The decree sets a minimum price of $45/bl for domestic sales of light sweet Medanito crude. Export taxes for crude and refined products have been cut to zero from 8pc, as long as the Brent price remains below $45/bl. If the price surpasses that threshold, export taxes would be gradually reinstated, and then fully reimposed at a Brent price above $60/bl.
While the decree remains in effect, all oil producers must maintain activity and output at 2019 levels. But the act provides some leeway, emphasising that the government will consider reduced domestic and international demand caused by Covid-19 restrictions. Producers are also required to maintain existing service contracts and keep the same number of workers they had on 31 December 2019. Any company that fails to fulfill its annual investment plan could be fined. Fines range from the equivalent of 22m³ (138 bl) of crude at the domestic price to a maximum of 2,200m³ for each infraction.
And while the minimum price is in effect, producing companies are limited in their access to the foreign exchange market — unless necessary for their daily operations — effectively barring them from sending profits outside Argentina. Refiners are obliged to purchase all crude from domestic producers and are prohibited from importing any products that are available at home. As part of the measure, the government has vowed not to raise fuel taxes until 1 October — a move meant to thwart pump price increases.

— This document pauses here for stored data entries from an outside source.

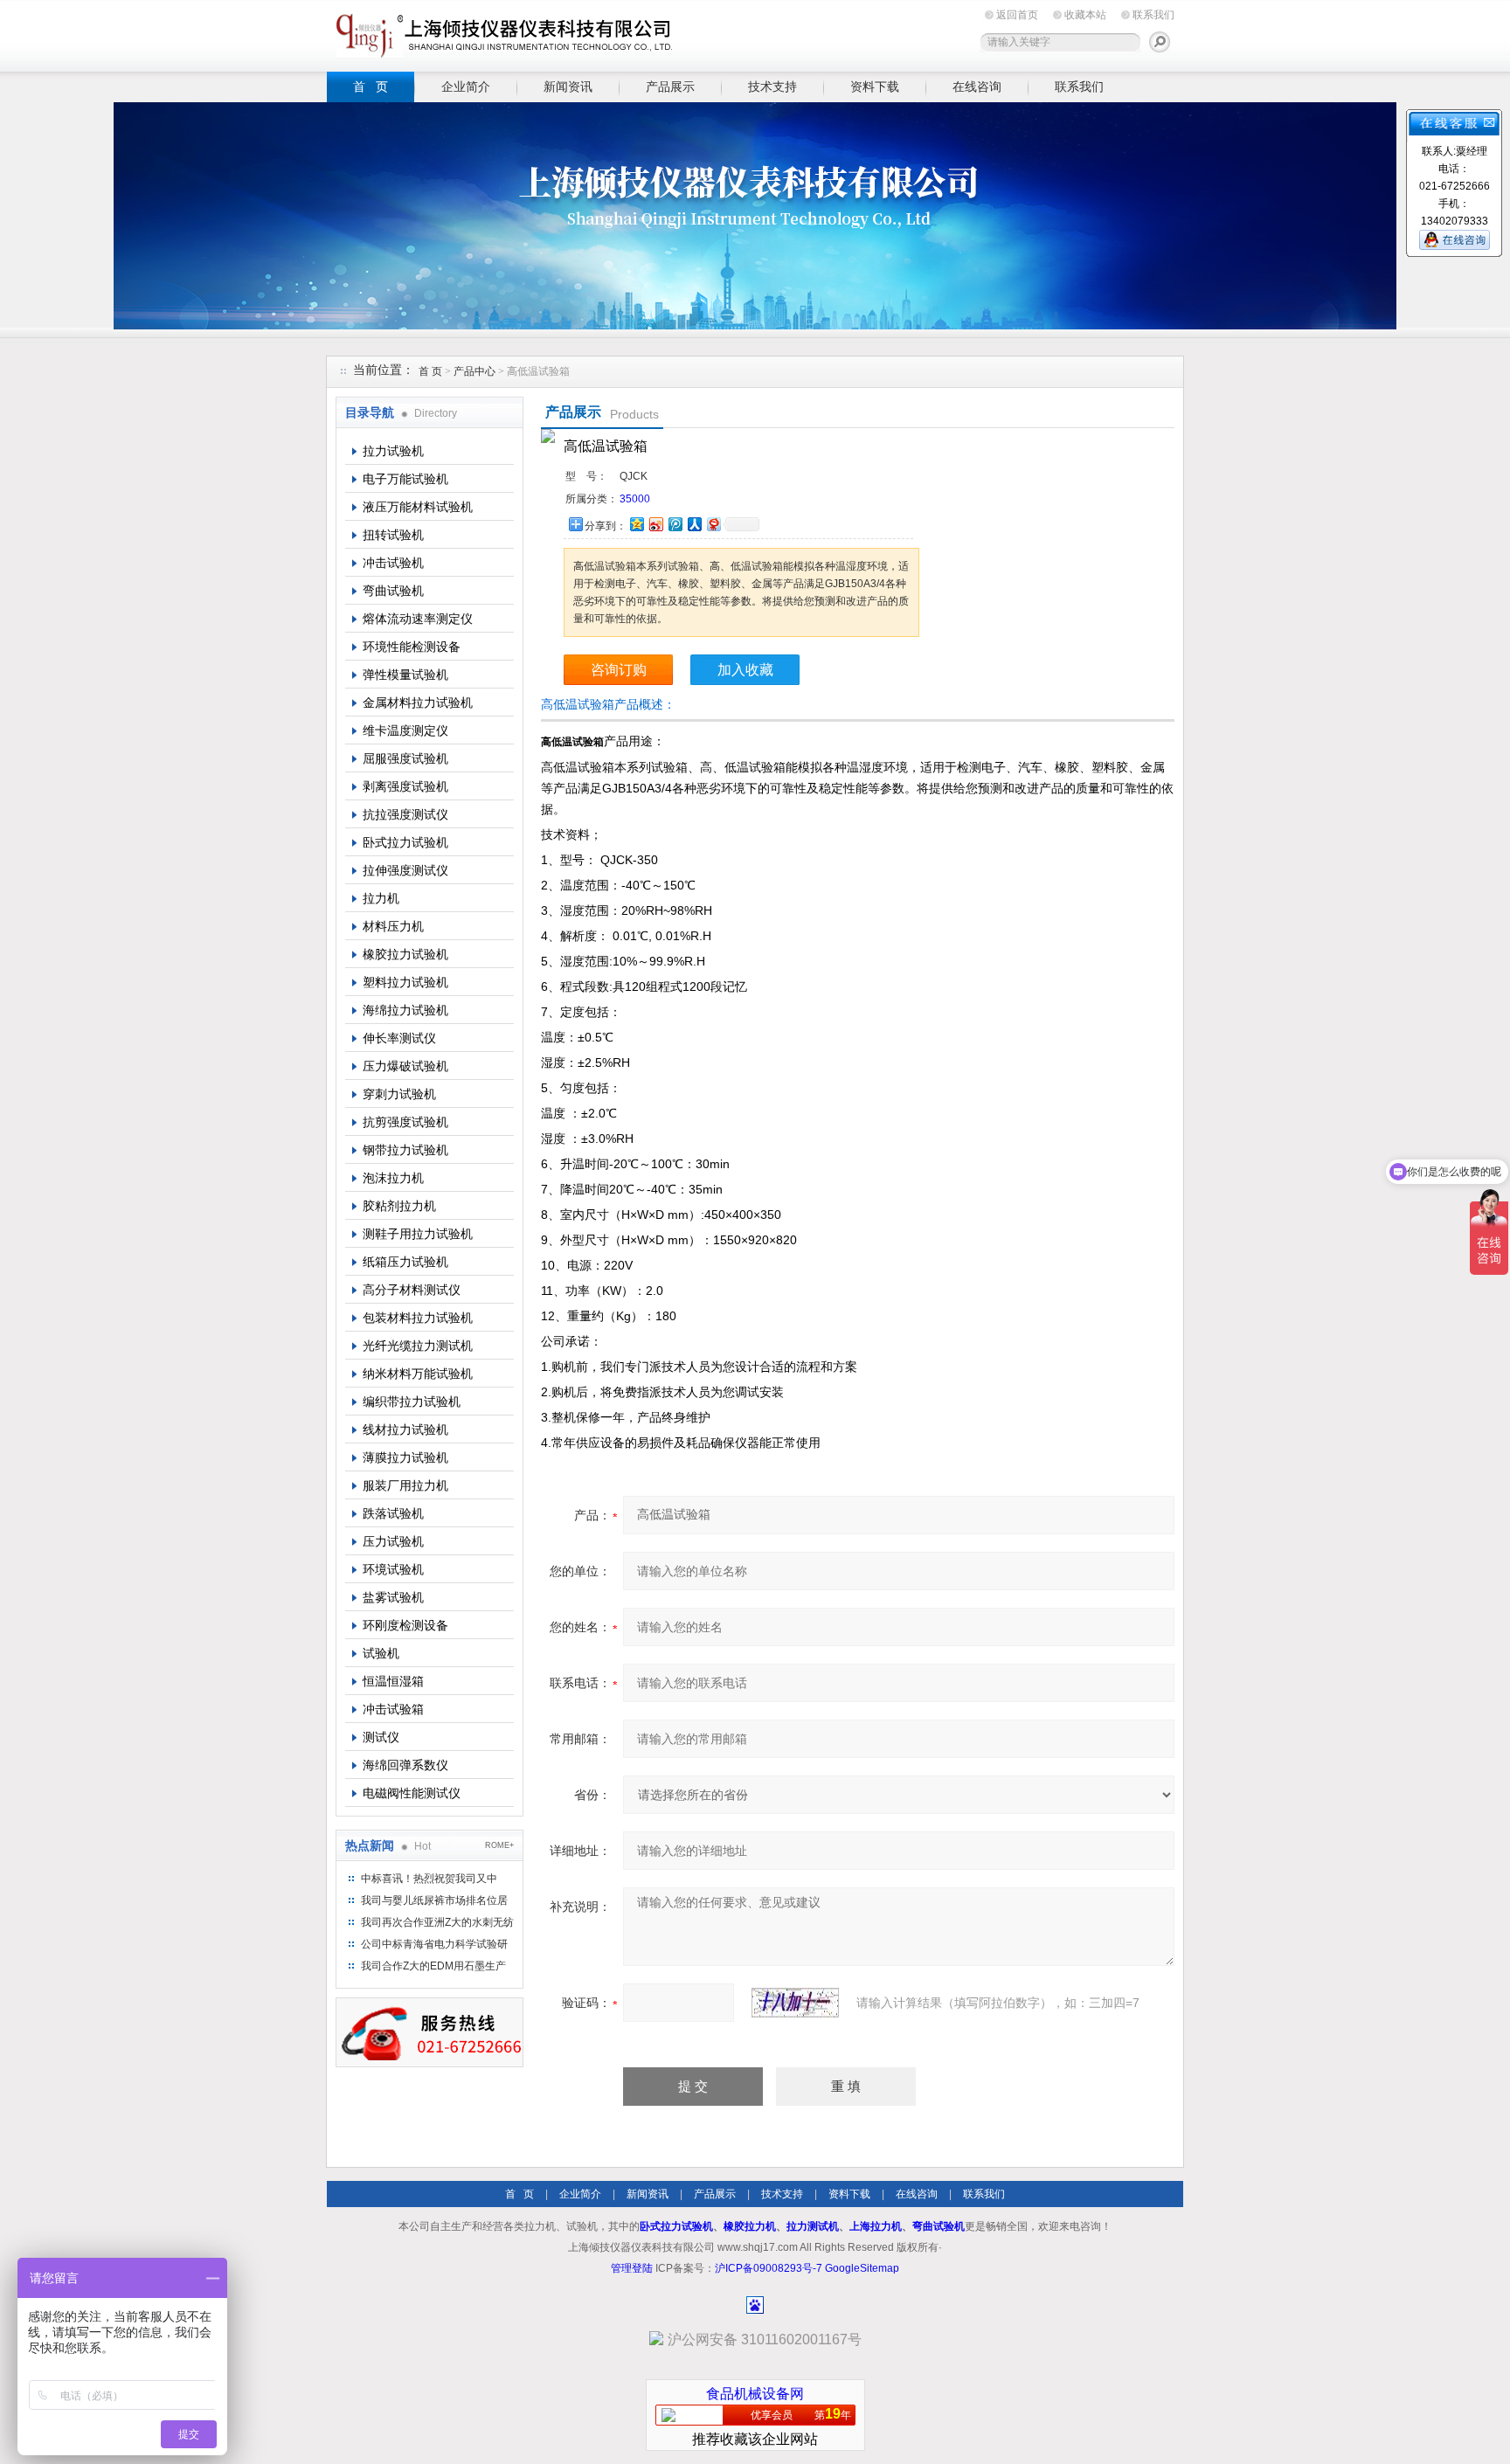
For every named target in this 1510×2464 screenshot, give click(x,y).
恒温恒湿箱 (393, 1681)
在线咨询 (976, 86)
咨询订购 (619, 669)
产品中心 (476, 371)
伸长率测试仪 (399, 1038)
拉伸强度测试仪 (405, 870)
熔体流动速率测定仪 (418, 619)
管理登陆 (632, 2268)
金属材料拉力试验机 (418, 702)
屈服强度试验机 (405, 758)
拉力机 (381, 898)
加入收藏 (745, 669)
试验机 (381, 1653)
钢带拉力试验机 (405, 1150)
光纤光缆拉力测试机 (418, 1346)
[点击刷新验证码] (795, 2003)
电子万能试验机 (405, 479)
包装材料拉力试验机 (418, 1318)
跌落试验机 (393, 1513)
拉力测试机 (812, 2226)
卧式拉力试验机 (405, 842)
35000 (635, 499)
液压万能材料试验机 (418, 507)
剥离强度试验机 (405, 786)
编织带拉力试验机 (412, 1401)
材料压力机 (393, 926)
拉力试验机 (393, 451)
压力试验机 (393, 1541)
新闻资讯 (568, 86)
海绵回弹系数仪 (405, 1765)
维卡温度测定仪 (405, 730)
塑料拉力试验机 (405, 982)
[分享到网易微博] (713, 524)
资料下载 (874, 86)
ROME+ (499, 1845)
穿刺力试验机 (399, 1094)
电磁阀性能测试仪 (412, 1793)
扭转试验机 (393, 535)
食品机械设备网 (755, 2393)
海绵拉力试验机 (405, 1010)
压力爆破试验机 (405, 1066)
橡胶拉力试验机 (405, 954)
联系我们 (1153, 15)
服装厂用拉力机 (405, 1485)
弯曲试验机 (393, 591)
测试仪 (381, 1737)
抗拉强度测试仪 (405, 814)
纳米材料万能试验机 (418, 1374)
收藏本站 (1085, 15)
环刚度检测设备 (405, 1625)
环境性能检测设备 (412, 647)
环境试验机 (393, 1569)
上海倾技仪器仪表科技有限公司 (501, 33)
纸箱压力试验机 (405, 1262)
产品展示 (670, 86)
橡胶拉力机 (750, 2226)
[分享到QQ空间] (636, 524)
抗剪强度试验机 (405, 1122)
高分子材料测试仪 (412, 1290)
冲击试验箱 (393, 1709)
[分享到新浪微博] (655, 524)
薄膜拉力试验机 (405, 1457)
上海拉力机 (875, 2226)
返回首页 (1017, 15)
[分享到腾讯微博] (674, 524)
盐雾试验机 (393, 1597)
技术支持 (772, 86)
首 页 (370, 86)
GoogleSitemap (862, 2268)
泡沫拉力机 (393, 1178)
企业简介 (465, 86)
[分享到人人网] (693, 524)
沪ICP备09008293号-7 (768, 2268)
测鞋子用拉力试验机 (418, 1234)
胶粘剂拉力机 (399, 1206)
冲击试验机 (393, 563)
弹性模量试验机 (405, 675)
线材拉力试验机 (405, 1429)
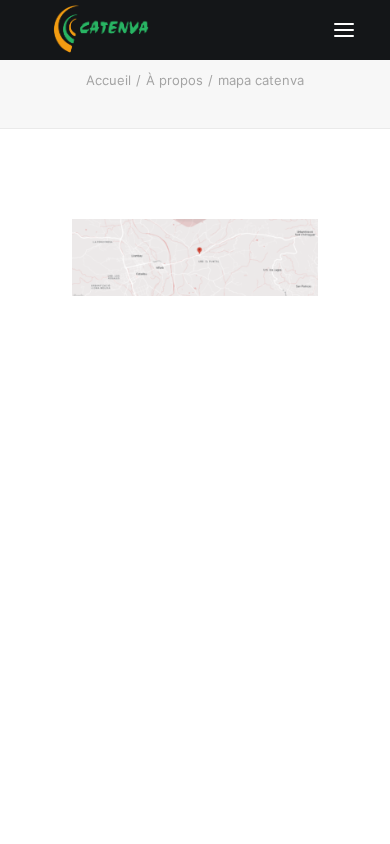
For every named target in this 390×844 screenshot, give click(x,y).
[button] (344, 30)
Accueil (108, 80)
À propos (174, 80)
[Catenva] (101, 30)
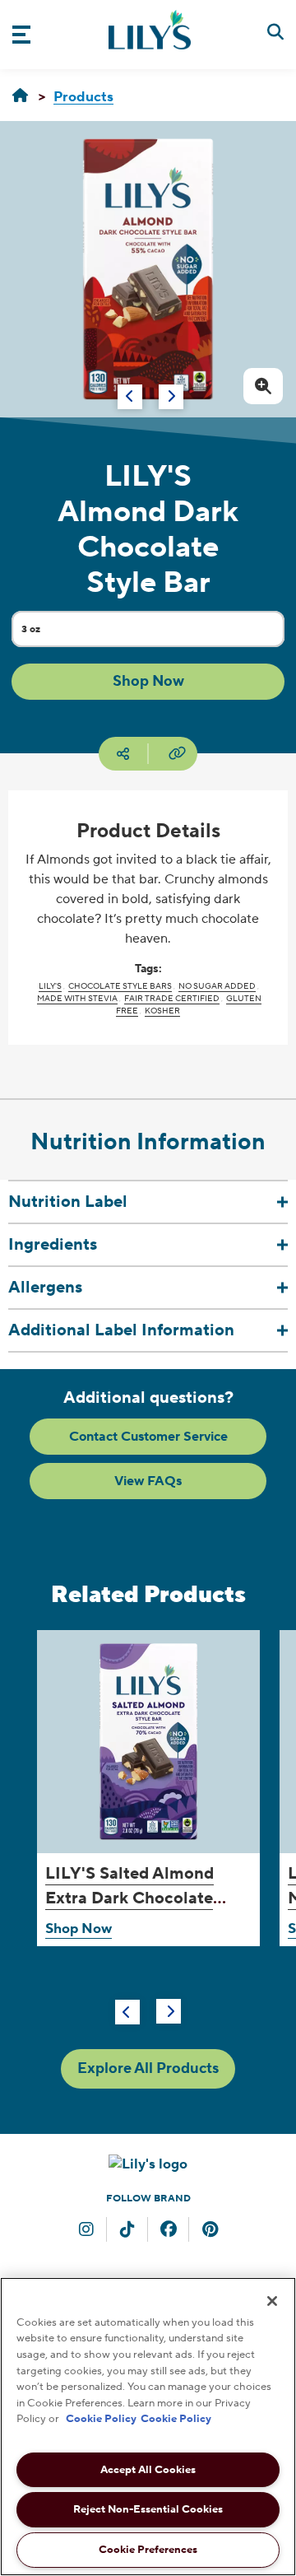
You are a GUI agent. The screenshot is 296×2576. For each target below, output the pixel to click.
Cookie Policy (101, 2418)
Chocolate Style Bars (120, 986)
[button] (148, 682)
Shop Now (78, 1929)
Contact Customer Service (148, 1436)
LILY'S (50, 986)
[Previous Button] (127, 2012)
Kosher (162, 1010)
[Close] (272, 2301)
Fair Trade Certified (172, 998)
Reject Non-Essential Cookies (148, 2509)
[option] (148, 269)
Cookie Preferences (148, 2549)
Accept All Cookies (148, 2469)
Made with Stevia (77, 998)
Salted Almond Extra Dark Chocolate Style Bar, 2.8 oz (129, 1898)
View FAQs (148, 1481)
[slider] (148, 1836)
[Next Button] (168, 2011)
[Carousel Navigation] (133, 388)
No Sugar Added (217, 986)
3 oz (50, 634)
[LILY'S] (20, 96)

Independent producers such as Vista and Pluspetrol and refiners such as Trafigura and Raizen are most affected by the new decree. State-controlled YPF, Argentina’s top producer and refiner, is less exposed because of its integrated operations, and falling demand stemming from coronavirus restrictions means it has suspended third-party crude purchases.
The decree marks a big win for oil-producing provinces seeking to protect tax revenue. “This new scheme gives predictability, security and trust. It puts forward clear agreed-upon rules to develop hydrocarbon activity,” Neuquen province governor Omar Gutierrez says. Neuquen is home to the key Vaca Muerta shale.
It takes two to tango
And YPF’s overhaul this month of its senior management team, under new chief executive Sergio Affronti, points to a renewed focus on shale, supported by the imposition of the domestic crude price controls. Affronti has eliminated the position of upstream vice-president, formerly held by Pablo Bizzotto, splitting the role in two. Gustavo Astie takes charge of the conventional upstream, with Pablo Iuliano responsible for the unconventional side. Iuliano has broad experience developing shale gas projects at YPF and at local independent Tecpetrol. “We have reorganised the team to grow again,” Affronti says.
Affronti’s predecessor, Daniel Gonzalez, had become downbeat about domestic shale, given the global crude price collapse. YPF has halved output at its flagship Loma Campana block — Argentina’s largest producing shale asset — because of storage constraints. Hydraulic fracturing completely halted at Vaca Muerta in April.
But Buenos Aires’ market intervention and shale revival hopes come as Argentina faces a possible sovereign debt default. The government hopes investors will accept an offer to restructure $66bn in bonds, arguing that the country will need time to recover from the effects of Covid-19. It will be forced to default if there is no deal or if it fails to make a $500mn coupon payment by the end of 22 May.